Washington: A leading human rights group
has asked the Bangladeshi government to reject amendments that
would restrict the ability of the Anti-Corruption Commission
to take independent action against corrupt officials,
including those in the ruling party.
Noting that corruption is a grave problem in
Bangladesh, corroding faith in government and undermining the
rule of law and efforts at reforming institutions like the
police and army, Human Rights Watch Asia director Brad Adams
said: "Creating laws that shield government officials from
prosecution would send a clear message that the government is
not serious in fighting corruption."
A cabinet committee established in 2009 to review
Bangladesh`s anti-corruption legislation has proposed
amendments requiring the Anti-Corruption Commission, which was
established by law in 2004, to obtain permission from the
government before taking legal action against government
officials and members of parliament suspected of corruption.

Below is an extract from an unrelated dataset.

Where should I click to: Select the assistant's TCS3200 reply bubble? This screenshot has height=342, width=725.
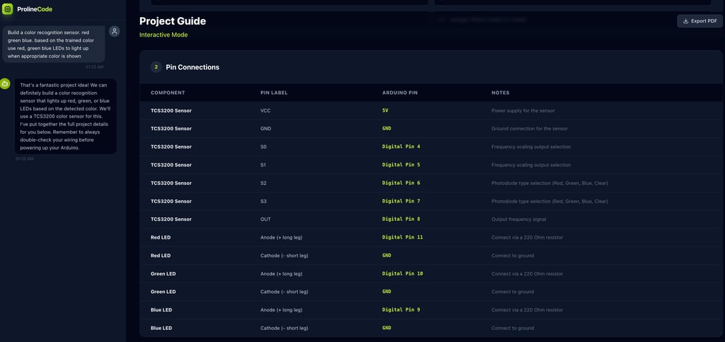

The HRW said government has recommended to the courts
and the Anti-Corruption Commission that they withdraw hundreds
of corruption cases initiated against Awami League supporters
on the grounds that they were "politically motivated" cases
filed under previous governments.
However, most similar cases against the political
opposition have not been recommended for withdrawal, it noted.
"In Bangladesh, those in positions of power have
regularly used the law to undermine their political rivals,"
"While there has been a need to deal with this
problem, it is important for the ruling party to ensure that
it does not create the impression that it is favoring its
members. It should leave it to the judiciary to weed out
unfair charges," he added.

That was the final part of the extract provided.